Has anyone experimented much with this yet.

I am trying to evaluate it.

I have three batch files. One runs darktable-cli by default and so should use the settings from the main configuration file. I have two versions one with and one without opencl disabled. I also have one that runs with the added text of --core --configdir “C:\altconfig” I run the DT with the same configdir and make changes in the GUI processing tab or to darktablerc in that folder.

The idea is to have standard benchmarks which I leave at defaults or a desired setting and one to tweak settings for comparison (ALTCONFIG).

I have found at the moment that for me setting the tuning to none or transfer is the fastest. Using memory or memory and transfer give slower results on the 3 files I tested.

There is likely a post or maybe one of the PR’s around this has some more info but I was just wondering when I set it to none what values does it use. I’ll go digging but I just thought I would ask.

I think this is working however with the new parameters and some old ones still in the darktablerc config files like headroom micronap etc it is hard (for me) to decipher what is an is not being used…

For example I know that micronap was not recommended to be set at 0 but I found it stable on my system and faster but I can’t seem to set it to that even when I enter it anymore. The number of handles also seems fixed, opencl_mandatory_timeout=2000 will change if I edit that but it seems like the only one…I see now some grouped settings that likely reflect the resource setting.
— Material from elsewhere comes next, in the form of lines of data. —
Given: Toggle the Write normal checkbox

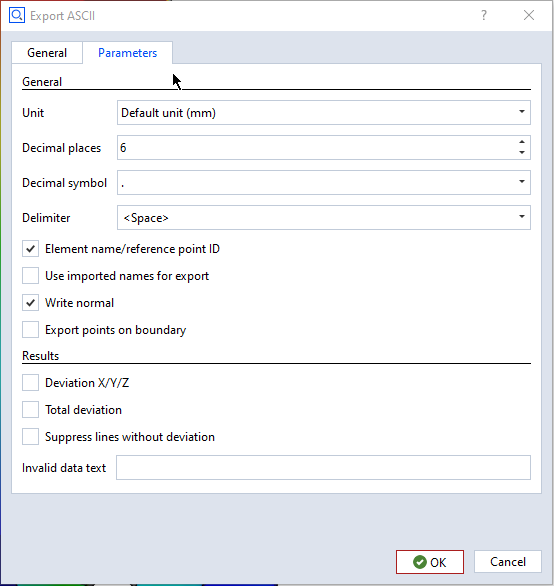Looking at the screenshot, I should pyautogui.click(x=30, y=303).
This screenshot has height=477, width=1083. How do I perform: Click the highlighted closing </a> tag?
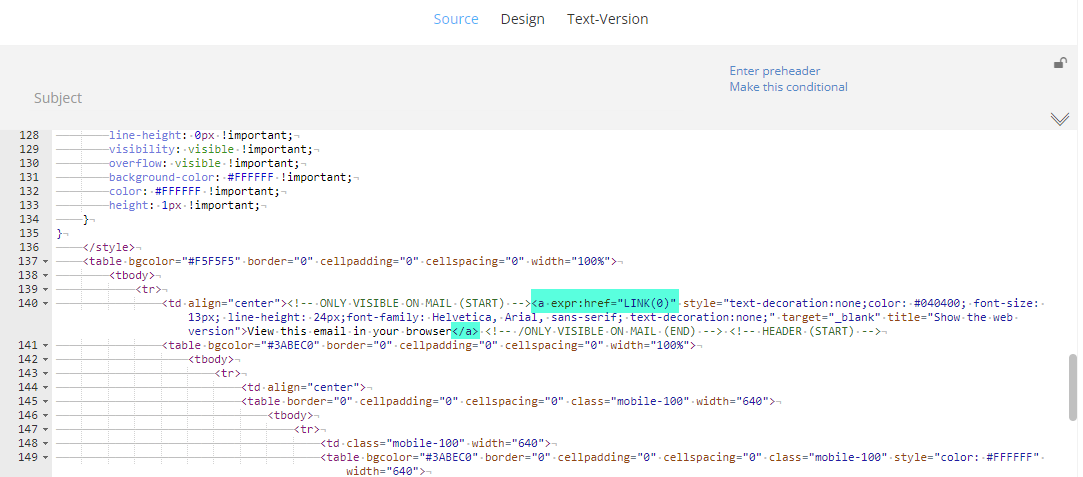(x=464, y=331)
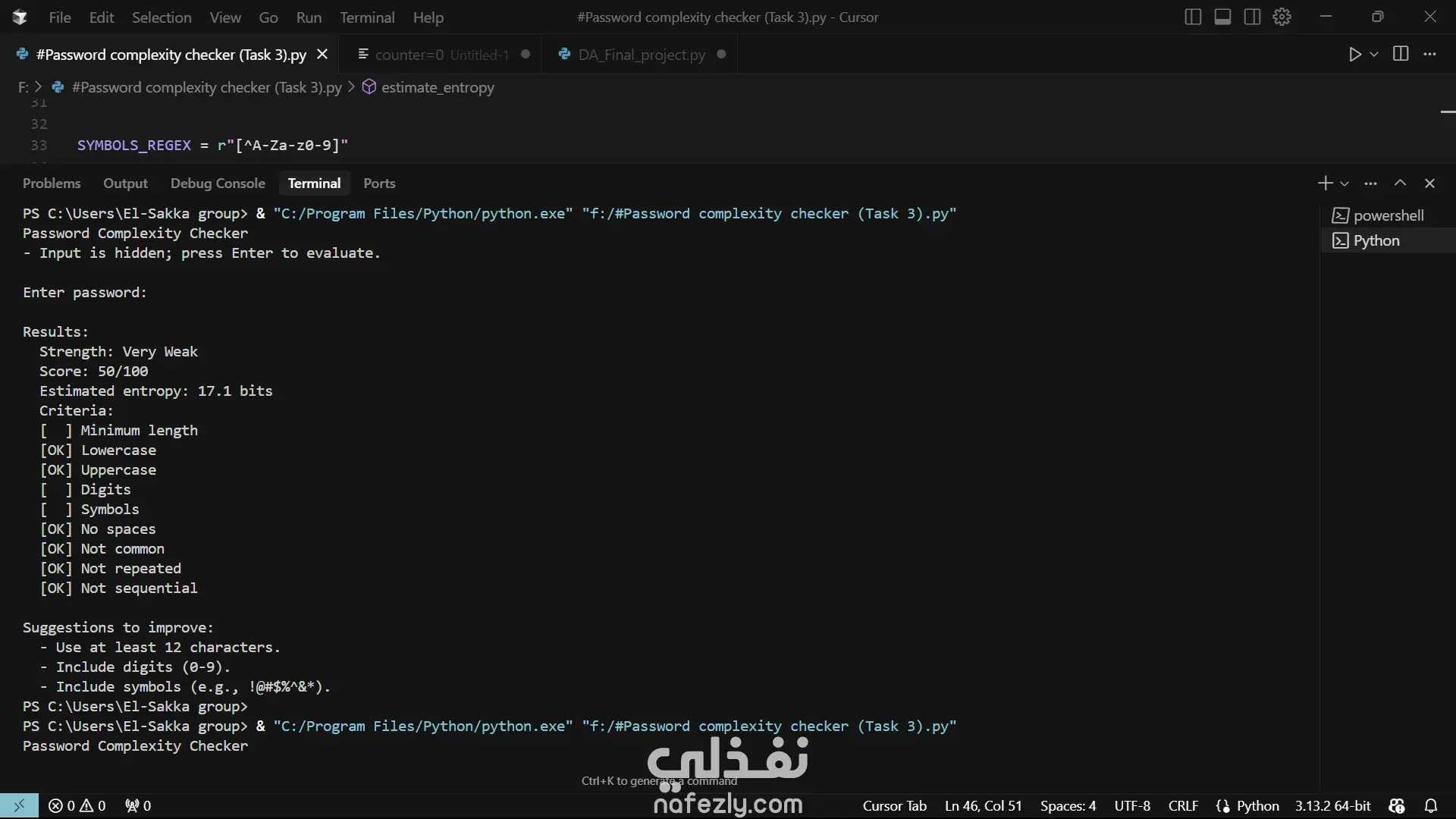Open notifications bell in status bar
1456x819 pixels.
click(1430, 805)
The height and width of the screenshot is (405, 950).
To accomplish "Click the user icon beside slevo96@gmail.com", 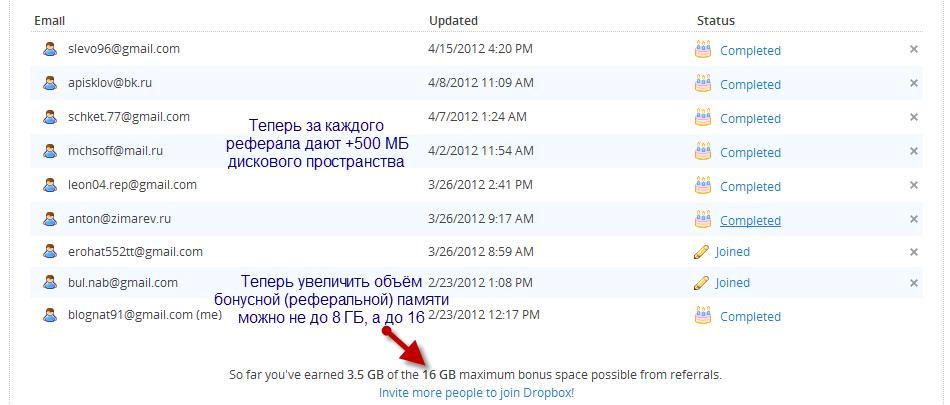I will pyautogui.click(x=49, y=49).
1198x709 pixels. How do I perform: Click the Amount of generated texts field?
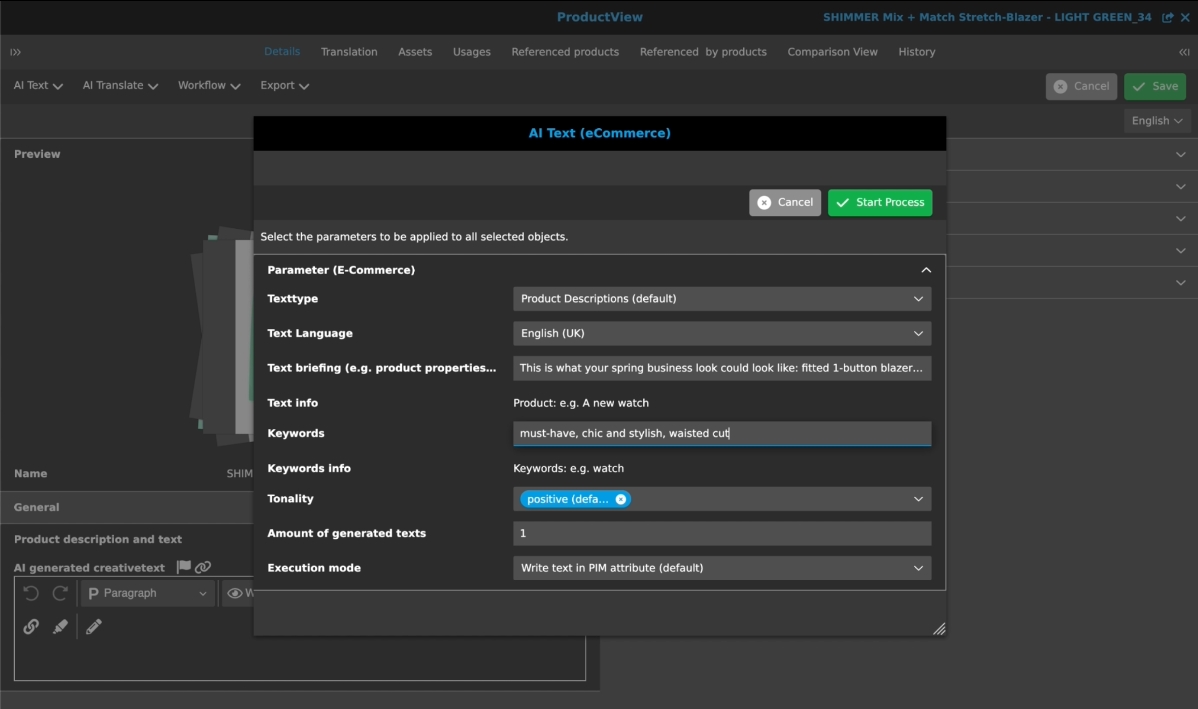click(x=721, y=534)
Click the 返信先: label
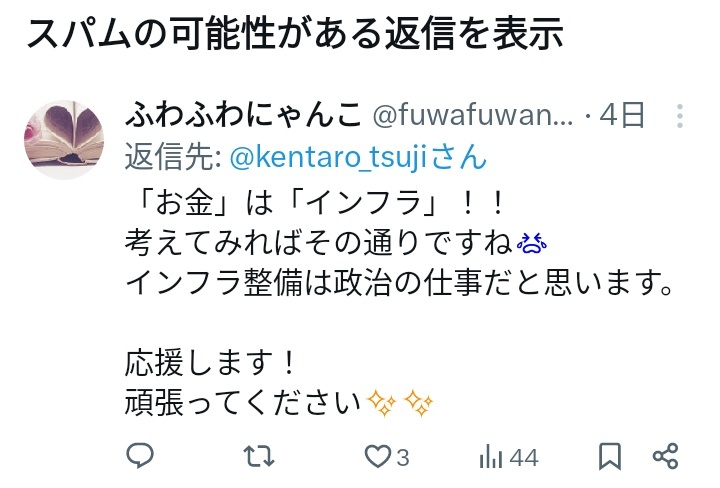Viewport: 720px width, 488px height. click(174, 157)
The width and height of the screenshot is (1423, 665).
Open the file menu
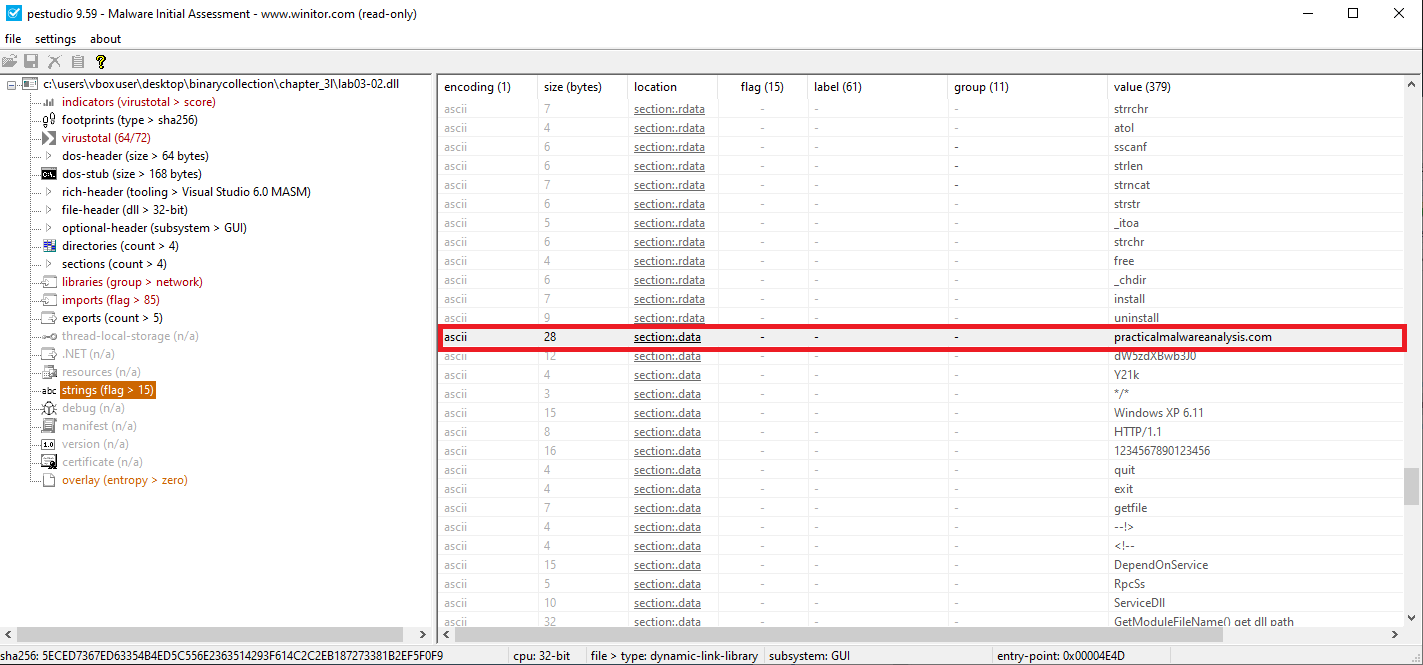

I have not tried to alter any of those.

I’ll play a bit more and just wait for some documetation to surface later if I don’t stumble on to anything but if anyone has any comments, suggestions or experience so far experimenting with this I wouldn’t mind hearing about it…

Edit:

I see that if I start with an empty directory and get a brand new config file and not an updated one then most of the old parameters are gone so I guess in the updated file they remain as entries but are no longer used ?? Or so it would seem…

Exactly :slight_smile: DT keeps old conf data in the file.

Hi, I don’ t think I can help to answer your questions, but I will share some observations that I made.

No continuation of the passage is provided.